- _Given passage_
***

How to build more resilient and innovative US special operations teams

Military News

Editor’s Note: This is an opinion column. The thoughts expressed are those of the authors.

The military is looking for the wrong solutions to support the force. Building resilient, ready, and innovative teams require leaders to release pressure on the force, not treat the fallout from it. This process starts in garrison, and it demands bold leadership. To support people, each leadership team in U.S. Special Operations Command (SOCOM) must take a proactive whole-of-person approach. This requires culture change beyond current approaches, one that needs to focus on redefining mission objectives to better support personnel and reducing unnecessary requirements.

The services broadly, and SOCOM specifically, tend to view pressure on the force as caused by external and environmental factors — like high operational tempo, deployment stressors, and injuries — and subsequently take siloed and reactive approaches to fix the fallout. That fallout manifests itself in suicide, substance abuse, sexual harassment and assault, and loss of talent. Currently implemented solutions show the services view high operational tempo, deployment stressors, and family tensions as the causal factors for these grim outcomes. 

While these are stressors rightly being addressed, this is a myopic approach. Efforts to offer emergency health services are laudable and necessary, but they treat symptoms of the problem, and are typically utilized only after the crisis occurs. Reactive solutions focused on factors external to the force cannot treat internal and systemic problems. Getting this wrong has serious implications for people and readiness.

***

- _Records supplied_
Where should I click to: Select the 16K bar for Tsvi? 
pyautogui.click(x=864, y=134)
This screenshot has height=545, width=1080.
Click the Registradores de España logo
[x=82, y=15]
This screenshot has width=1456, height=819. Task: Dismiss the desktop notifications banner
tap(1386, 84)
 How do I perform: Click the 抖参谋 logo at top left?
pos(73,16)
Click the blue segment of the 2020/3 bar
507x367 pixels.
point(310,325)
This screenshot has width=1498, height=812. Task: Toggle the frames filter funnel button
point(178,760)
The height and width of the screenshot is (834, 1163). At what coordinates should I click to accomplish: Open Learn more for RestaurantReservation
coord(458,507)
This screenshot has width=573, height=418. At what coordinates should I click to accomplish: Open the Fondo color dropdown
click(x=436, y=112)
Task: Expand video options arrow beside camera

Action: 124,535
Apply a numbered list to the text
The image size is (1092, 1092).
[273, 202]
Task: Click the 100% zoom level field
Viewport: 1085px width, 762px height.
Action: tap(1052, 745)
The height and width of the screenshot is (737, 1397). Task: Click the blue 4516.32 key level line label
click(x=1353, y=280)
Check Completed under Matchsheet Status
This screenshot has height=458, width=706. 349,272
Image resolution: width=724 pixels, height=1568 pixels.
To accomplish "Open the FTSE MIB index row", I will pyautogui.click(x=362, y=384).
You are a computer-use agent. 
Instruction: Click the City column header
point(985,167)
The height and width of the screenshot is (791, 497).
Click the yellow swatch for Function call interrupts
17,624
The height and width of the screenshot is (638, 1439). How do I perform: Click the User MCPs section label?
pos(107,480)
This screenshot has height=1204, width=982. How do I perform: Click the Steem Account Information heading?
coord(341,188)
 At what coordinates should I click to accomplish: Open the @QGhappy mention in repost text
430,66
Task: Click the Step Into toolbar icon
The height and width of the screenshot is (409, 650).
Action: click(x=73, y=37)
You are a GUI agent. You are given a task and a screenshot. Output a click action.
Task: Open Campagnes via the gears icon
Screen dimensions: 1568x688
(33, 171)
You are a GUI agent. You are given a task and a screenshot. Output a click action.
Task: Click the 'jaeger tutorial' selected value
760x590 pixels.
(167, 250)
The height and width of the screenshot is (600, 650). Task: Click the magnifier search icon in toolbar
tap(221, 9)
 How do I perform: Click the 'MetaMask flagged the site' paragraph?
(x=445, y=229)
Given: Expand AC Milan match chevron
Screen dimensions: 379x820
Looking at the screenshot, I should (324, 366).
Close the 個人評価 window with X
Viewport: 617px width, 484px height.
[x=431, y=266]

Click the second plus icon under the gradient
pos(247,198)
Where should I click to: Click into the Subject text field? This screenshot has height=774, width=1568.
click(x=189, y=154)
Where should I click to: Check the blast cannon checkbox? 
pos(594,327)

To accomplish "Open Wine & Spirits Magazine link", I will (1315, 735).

***

- _Task statement_
Write out the whole opinion column on special operations teams again, word for word.

- _Response to the exercise_
How to build more resilient and innovative US special operations teams

Military News

Editor’s Note: This is an opinion column. The thoughts expressed are those of the authors.

The military is looking for the wrong solutions to support the force. Building resilient, ready, and innovative teams require leaders to release pressure on the force, not treat the fallout from it. This process starts in garrison, and it demands bold leadership. To support people, each leadership team in U.S. Special Operations Command (SOCOM) must take a proactive whole-of-person approach. This requires culture change beyond current approaches, one that needs to focus on redefining mission objectives to better support personnel and reducing unnecessary requirements.

The services broadly, and SOCOM specifically, tend to view pressure on the force as caused by external and environmental factors — like high operational tempo, deployment stressors, and injuries — and subsequently take siloed and reactive approaches to fix the fallout. That fallout manifests itself in suicide, substance abuse, sexual harassment and assault, and loss of talent. Currently implemented solutions show the services view high operational tempo, deployment stressors, and family tensions as the causal factors for these grim outcomes. 

While these are stressors rightly being addressed, this is a myopic approach. Efforts to offer emergency health services are laudable and necessary, but they treat symptoms of the problem, and are typically utilized only after the crisis occurs. Reactive solutions focused on factors external to the force cannot treat internal and systemic problems. Getting this wrong has serious implications for people and readiness.